White House economic adviser Paul Volcker firmly opposes exempting banks from his proposal to ban them from hedge funds or private equity funds when they make only small investments, according to a letter obtained by Reuters on Tuesday.
Big banks are seeking exemptions for small, or "de minimis" investments, under the proposed rule.
"I absolutely oppose any such modification" of the U.S. Senate's Wall Street reform bill, Volcker wrote in the May 17 letter to Senate Banking Committee Chairman Christopher Dodd.
Dodd is heading the Senate's negotiating team that is going into conference committee talks this week with the U.S. House of Representatives to craft a final compromise on financial reform legislation.
The Senate approved its reform bill on May 20.
The Volcker rule, as proposed in January by Volcker and President Barack Obama, would curb proprietary trading by banks for their own accounts unrelated to customers' needs, and their sponsorship of hedge funds and private equity funds.
Senate aides said large banks are continuing to press for a carve-out in the final bill that would let them invest in outside funds for marketing or relationship purposes.

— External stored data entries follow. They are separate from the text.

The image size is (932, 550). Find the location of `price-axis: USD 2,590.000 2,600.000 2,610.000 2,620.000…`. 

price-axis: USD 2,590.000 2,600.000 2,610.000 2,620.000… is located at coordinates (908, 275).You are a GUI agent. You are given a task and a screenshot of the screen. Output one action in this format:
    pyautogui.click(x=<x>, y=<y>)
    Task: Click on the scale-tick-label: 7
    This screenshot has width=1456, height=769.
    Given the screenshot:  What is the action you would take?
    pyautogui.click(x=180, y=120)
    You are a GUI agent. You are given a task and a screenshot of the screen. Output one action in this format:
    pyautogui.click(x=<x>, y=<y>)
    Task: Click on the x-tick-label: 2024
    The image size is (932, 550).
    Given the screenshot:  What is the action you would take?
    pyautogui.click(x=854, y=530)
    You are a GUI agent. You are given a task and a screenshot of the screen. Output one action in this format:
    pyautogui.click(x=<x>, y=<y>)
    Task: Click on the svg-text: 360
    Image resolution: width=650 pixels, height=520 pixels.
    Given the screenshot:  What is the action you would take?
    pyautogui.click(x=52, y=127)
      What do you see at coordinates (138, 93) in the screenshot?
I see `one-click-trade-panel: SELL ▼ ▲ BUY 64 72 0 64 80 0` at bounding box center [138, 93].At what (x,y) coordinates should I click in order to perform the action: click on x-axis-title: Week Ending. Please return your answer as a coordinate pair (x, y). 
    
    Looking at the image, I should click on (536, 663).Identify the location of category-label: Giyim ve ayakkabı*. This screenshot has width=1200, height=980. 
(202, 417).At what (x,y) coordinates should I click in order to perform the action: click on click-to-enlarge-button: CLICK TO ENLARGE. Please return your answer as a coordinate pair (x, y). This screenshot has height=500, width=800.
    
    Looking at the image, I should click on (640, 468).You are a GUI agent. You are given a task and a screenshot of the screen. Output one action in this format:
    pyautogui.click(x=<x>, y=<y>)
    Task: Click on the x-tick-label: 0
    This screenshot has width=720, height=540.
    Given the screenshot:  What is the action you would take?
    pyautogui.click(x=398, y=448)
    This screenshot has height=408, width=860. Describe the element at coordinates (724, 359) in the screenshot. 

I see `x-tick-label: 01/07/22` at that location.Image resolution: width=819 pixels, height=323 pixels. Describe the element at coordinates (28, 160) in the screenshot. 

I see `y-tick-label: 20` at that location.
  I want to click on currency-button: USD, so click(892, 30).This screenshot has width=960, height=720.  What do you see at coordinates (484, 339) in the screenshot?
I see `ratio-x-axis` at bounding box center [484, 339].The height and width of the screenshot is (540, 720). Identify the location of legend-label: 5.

The Volcker rule is widely expected by analysts to become law -- in some form -- as part of a final House-Senate bill expected to emerge from the conference, likely by July 4.
The final bill would have to be approved by each chamber before it could be sent to President Barack Obama to be signed into law, almost two years since severe banking and capital market crisis of 2007-2009 that hammered economies worldwide.